A major difference between data vault 1.0 and data vault 2.0 is the use of hash as a surrogate key which allows for parallel and independent loads to the data vault artefacts. DV1.0 must employ staggered loads because in order to load a satellite adjacent to a hub the satellite load pattern must look-up the sequence key to use in the satellite. A link table must wait for all adjacent hubs to complete their loads before the link table itself can lookup the hub's sequence keys to utilise in order to represent the relationship in the staged source file. The link-satellite must wait for the link to complete its load before the link-satellite can lookup what link sequence surrogate key it needs to use.
With DV2.0 all the surrogate keys being hash-keys every data vault artefact can be loaded in parallel and independently. PIT and Bridge updates need to query the underlying data vault structures in order to determine the next delta. BUT if I can include the HashDiff as an attribute in the PIT then I do not need to pay the Pied Piper. I can take the same delta loaded to the adjacent satellite to load that portion of the PIT that needs changing. The delta load to PIT is oblivious to the load to the adjacent satellite.
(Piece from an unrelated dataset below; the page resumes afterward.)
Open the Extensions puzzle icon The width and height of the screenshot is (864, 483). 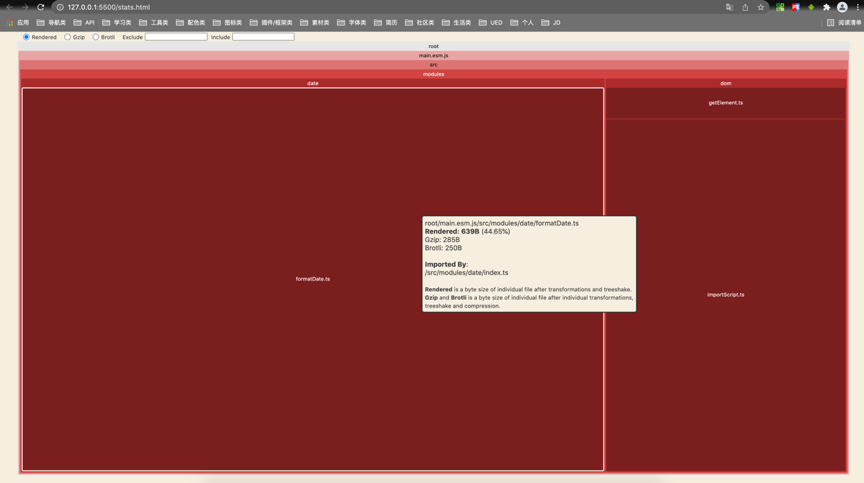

Of course some consideration for fault tolerance and reconciliation is needed (I should not have keys and load timestamps in the PIT that do not exist in the satellites) but upon satellite load completion the two should be eventually consistent.
When I persist the data in the PIT the update does not need to be determined by a PIT load date, it can in turn be determined by a report date - i.e. the date of the state of the data I need.
You do need to consider what a PIT is there for; fast access to the underlying satellites round a hub or a link and therefore the same performance paradigm applies.
- Keep them thin
- Keep them short
- Keep them indexed
This is an idea I had but not implemented; to make the updates of PITs faster and eliminate the need for staggered loads. My objective is to load every data vault and query assistance table in parallel where I can. The idea assumes that each piece of technology mentioned would be available- even indexes.
Feel free to find gaps in the proposed approach.